EXERCISE REQUIREMENTS
Copy the lines below word for word.

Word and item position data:
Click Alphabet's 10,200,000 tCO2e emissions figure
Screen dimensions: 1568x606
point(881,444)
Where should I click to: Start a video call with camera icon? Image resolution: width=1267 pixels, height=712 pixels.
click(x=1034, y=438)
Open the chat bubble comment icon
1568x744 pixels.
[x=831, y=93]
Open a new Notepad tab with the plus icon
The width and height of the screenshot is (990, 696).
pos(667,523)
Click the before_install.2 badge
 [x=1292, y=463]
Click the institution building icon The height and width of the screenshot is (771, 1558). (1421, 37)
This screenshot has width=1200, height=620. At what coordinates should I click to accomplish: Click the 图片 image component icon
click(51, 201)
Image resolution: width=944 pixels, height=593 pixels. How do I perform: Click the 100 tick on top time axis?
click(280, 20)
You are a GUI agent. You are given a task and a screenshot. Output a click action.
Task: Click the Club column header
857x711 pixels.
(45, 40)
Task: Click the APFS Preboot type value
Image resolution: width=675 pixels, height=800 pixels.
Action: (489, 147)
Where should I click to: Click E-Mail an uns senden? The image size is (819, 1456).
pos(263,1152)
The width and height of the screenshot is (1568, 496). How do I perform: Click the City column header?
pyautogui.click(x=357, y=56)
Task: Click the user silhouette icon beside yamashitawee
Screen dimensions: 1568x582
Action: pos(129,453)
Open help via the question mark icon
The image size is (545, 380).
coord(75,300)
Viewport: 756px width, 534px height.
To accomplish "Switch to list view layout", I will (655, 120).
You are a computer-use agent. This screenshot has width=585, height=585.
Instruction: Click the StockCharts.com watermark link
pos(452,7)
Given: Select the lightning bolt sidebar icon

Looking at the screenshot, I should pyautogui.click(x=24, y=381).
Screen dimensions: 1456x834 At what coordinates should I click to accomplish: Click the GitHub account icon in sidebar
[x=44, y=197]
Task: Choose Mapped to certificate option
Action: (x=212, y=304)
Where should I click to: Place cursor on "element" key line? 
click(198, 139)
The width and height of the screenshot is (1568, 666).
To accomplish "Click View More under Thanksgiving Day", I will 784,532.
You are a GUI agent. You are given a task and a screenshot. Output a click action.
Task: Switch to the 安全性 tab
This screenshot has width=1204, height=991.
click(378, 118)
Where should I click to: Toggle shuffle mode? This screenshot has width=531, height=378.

WORKED SOLUTION
Click Alphabet's 10,200,000 tCO2e emissions figure
Screen dimensions: 1568x606
point(881,444)
Where should I click to: Start a video call with camera icon? Image resolution: width=1267 pixels, height=712 pixels.
click(x=1034, y=438)
Open the chat bubble comment icon
1568x744 pixels.
[x=831, y=93]
Open a new Notepad tab with the plus icon
The width and height of the screenshot is (990, 696).
pos(667,523)
Click the before_install.2 badge
 [x=1292, y=463]
Click the institution building icon The height and width of the screenshot is (771, 1558). (1421, 37)
This screenshot has width=1200, height=620. At what coordinates should I click to accomplish: Click the 图片 image component icon
click(51, 201)
Image resolution: width=944 pixels, height=593 pixels. How do I perform: Click the 100 tick on top time axis?
click(280, 20)
You are a GUI agent. You are given a task and a screenshot. Output a click action.
Task: Click the Club column header
857x711 pixels.
(45, 40)
Task: Click the APFS Preboot type value
Image resolution: width=675 pixels, height=800 pixels.
Action: (489, 147)
Where should I click to: Click E-Mail an uns senden? The image size is (819, 1456).
pos(263,1152)
The width and height of the screenshot is (1568, 496). How do I perform: Click the City column header?
pyautogui.click(x=357, y=56)
Task: Click the user silhouette icon beside yamashitawee
Screen dimensions: 1568x582
Action: pos(129,453)
Open help via the question mark icon
The image size is (545, 380).
coord(75,300)
Viewport: 756px width, 534px height.
To accomplish "Switch to list view layout", I will (655, 120).
You are a computer-use agent. This screenshot has width=585, height=585.
Instruction: Click the StockCharts.com watermark link
pos(452,7)
Given: Select the lightning bolt sidebar icon

Looking at the screenshot, I should pyautogui.click(x=24, y=381).
Screen dimensions: 1456x834 At what coordinates should I click to accomplish: Click the GitHub account icon in sidebar
[x=44, y=197]
Task: Choose Mapped to certificate option
Action: (x=212, y=304)
Where should I click to: Place cursor on "element" key line? 
click(198, 139)
The width and height of the screenshot is (1568, 666).
To accomplish "Click View More under Thanksgiving Day", I will 784,532.
You are a GUI agent. You are given a task and a screenshot. Output a click action.
Task: Switch to the 安全性 tab
This screenshot has width=1204, height=991.
click(378, 118)
Where should I click to: Toggle shuffle mode? This screenshot has width=531, height=378.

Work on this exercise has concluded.